══ SOURCE PASSAGE ══
Question 7: Comment on your experience with the value generation potential of each of the refinery gasoline processing units - reforming, naphtha hydrotreating, isomerization, alkylation, and FCC-gasoline post-treating. What interplay exists between the units that can be leveraged?
Roberto Amadei (Chemical & Energy Development srl)
The naphtha catalytic reforming unit can be partially unloaded, by subtracting from its traditional feedstock the higher-boiling C6 hydrocarbons, including naphthenes, benzene and hexane.
Typically, the optimum allocation of this material unloaded from reforming is the isomerization unit. The deriving set-up of reforming and isomerization has the potential of generating value in several ways and in no way destroys any value. However, also in case of an allocation of the above material different from the isomerization, its unloading from reforming keeps a significant value generation potential.
The main components of the optimum reforming + isomerization set-up generated value are the following:
-hydrogen net production gain,
-gasoline yield gain,
-gasoline octane number gain, changeable at will into an additional gasoline yield gain,
-compliance, with margin, with the most severe limits of gasoline benzene content in the world, such as the 0.62 vol% content required by the United States Environmental Protection Agency, in the US resulting in saleable benzene content credits, significant energy savings, besides the hydrogen net availability gain one, emissions reduction of all of the pollutants and greenhouse gases types, in addition to the above, both in the gasoline production and consumption segments, also carrying out a gasoline lifecycle emission reduction of a few percent of CO2 equivalent,
-higher octane gasoline production capacity increase,
-improvement of the engine operation and maintenance.
The case study experimental results pointing out the above and the relevant theoretical explanation can for instance be seen in PTQ and Digital Refining 2013 Q1, article “Improved hydrogen yield in catalytic reforming”, or in “Gasoline Processes”, 2011 NPRA Q&A and Technology Forum. With that said, a more detailed analysis of the generated value inherent to hydrogen net production gain looks to be useful. While it is clearly apparent the worldwide great value of hydrogen net production gain, a particular case instead has to be attentively examined: the case of North America. The reason for a particular attention is the North America availability of the very cheap shale gas.
Referring to the particular North America case, we premise that the optimum set-up of reforming and isomerization carries out the production of gasoline and hydrogen in lieu of fuel gas. With this due premise, we can conclusively deduce that the above hydrogen gain is much more convenient than the hydrogen production carried out by means of special units consuming the cheap shale gas (SMR). Precisely, neglecting here the gasoline-fuel gas replacement value, said hydrogen production gain is over three times cheaper, as far as the variable (operating) costs alone are concerned. In fact, in the case of the optimum reforming-isomerization set-up, the shale gas should be used, for combustion in the furnaces, in order to replace the fuel gas not produced anymore by reforming. In such a way the rate of substitution of fuel gas by shale gas is 1:1. On the contrary, any use of shale gas for producing hydrogen would require the consumption of more than 3 units of shale gas (taking into account all the energy flows, both consumed and produced by the SMR unit) per each unit of produced hydrogen (rate of substitution: >3:1). Moreover, depending on the specific refineries, the relevant hydrogen gain can even avoid the capital costs of either installations or revamps or even duplications of the special, highly energy consuming,hydrogen generation units.
═══
══ DATA LISTING ══
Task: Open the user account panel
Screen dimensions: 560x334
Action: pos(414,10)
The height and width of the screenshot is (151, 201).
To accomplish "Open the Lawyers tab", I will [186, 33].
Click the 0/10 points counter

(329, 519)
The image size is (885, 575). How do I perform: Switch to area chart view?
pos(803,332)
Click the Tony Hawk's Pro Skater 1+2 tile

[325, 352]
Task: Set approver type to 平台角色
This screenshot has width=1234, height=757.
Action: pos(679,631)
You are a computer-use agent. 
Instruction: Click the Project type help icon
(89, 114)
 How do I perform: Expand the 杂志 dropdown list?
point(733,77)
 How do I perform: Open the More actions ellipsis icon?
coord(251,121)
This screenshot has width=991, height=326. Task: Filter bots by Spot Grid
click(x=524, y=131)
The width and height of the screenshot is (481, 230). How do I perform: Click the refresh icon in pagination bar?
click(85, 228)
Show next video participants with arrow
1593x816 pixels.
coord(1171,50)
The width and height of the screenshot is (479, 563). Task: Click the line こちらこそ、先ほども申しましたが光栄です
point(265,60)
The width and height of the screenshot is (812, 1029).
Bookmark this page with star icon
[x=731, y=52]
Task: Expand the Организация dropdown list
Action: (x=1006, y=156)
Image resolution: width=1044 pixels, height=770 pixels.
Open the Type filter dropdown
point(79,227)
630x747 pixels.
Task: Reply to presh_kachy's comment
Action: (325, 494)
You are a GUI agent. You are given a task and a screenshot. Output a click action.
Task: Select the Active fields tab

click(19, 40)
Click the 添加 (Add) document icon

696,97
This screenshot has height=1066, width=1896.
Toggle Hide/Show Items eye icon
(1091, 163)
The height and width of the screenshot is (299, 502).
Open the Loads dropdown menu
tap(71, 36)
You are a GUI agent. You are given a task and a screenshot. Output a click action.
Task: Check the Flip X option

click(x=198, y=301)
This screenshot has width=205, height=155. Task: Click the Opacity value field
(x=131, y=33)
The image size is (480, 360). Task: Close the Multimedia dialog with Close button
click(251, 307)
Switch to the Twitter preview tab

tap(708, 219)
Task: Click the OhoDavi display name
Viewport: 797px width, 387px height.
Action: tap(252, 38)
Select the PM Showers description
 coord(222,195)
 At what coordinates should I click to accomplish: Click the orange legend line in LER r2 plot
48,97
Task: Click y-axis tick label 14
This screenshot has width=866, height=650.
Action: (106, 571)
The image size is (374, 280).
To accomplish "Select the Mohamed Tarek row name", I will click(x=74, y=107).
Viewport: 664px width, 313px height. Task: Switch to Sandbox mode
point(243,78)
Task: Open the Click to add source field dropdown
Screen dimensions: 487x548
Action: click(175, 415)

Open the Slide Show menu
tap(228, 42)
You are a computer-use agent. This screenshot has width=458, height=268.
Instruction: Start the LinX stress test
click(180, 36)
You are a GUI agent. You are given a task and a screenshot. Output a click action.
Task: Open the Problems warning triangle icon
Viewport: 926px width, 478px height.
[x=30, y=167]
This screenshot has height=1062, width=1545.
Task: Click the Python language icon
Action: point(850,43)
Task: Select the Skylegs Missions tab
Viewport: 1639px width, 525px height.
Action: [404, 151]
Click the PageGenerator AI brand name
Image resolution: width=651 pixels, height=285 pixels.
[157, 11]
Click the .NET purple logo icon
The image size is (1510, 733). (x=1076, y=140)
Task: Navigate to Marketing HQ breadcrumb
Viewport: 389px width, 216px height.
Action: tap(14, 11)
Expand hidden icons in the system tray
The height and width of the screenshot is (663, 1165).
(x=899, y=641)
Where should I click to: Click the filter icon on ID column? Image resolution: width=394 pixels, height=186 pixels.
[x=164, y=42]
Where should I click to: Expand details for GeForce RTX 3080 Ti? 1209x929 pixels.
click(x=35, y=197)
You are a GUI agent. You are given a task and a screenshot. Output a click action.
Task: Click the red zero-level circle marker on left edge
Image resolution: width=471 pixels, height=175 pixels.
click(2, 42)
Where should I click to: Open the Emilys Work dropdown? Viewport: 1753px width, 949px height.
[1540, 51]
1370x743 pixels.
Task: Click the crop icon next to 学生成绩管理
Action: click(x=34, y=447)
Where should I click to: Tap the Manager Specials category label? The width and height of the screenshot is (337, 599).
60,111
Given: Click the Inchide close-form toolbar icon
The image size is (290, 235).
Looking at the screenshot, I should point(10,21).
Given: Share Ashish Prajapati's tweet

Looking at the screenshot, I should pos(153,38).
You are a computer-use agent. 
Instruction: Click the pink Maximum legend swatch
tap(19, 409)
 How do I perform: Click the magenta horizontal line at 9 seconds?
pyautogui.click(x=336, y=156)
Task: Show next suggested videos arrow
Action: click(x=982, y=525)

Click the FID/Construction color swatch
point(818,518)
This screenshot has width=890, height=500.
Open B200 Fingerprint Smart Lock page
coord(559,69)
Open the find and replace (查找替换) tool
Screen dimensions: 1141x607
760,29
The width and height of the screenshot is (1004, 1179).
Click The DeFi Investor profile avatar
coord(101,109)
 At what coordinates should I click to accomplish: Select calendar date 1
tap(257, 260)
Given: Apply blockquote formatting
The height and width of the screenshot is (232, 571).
═══
:: TO BE DONE ::
**a.** In the passage on reforming and isomerization, translate this sentence into Spanish: "Typically, the optimum allocation of this material unloaded from reforming is the isomerization unit."
**b.** Answer these from the passage on reforming and isomerization:
(i) What gasoline benzene content does the passage say the United States Environmental Protection Agency requires?
(ii) Which region does the passage single out for particular attention, and because of what?
(iii) In the optimum reforming-isomerization set-up, what is the rate of substitution of fuel gas by shale gas?
**c.** Reproduce the part of the passage on reforming and isomerization that begins at the words "The case study" and stops after "cheap shale gas.".

:: THE RESPONSES ::
**a.** Normalmente, la asignación óptima de este material descargado del reformado es la unidad de isomerización.

**b.**
(i) 0.62 vol%
(ii) North America, because of its availability of very cheap shale gas
(iii) 1:1

**c.**
The case study experimental results pointing out the above and the relevant theoretical explanation can for instance be seen in PTQ and Digital Refining 2013 Q1, article “Improved hydrogen yield in catalytic reforming”, or in “Gasoline Processes”, 2011 NPRA Q&A and Technology Forum. With that said, a more detailed analysis of the generated value inherent to hydrogen net production gain looks to be useful. While it is clearly apparent the worldwide great value of hydrogen net production gain, a particular case instead has to be attentively examined: the case of North America. The reason for a particular attention is the North America availability of the very cheap shale gas.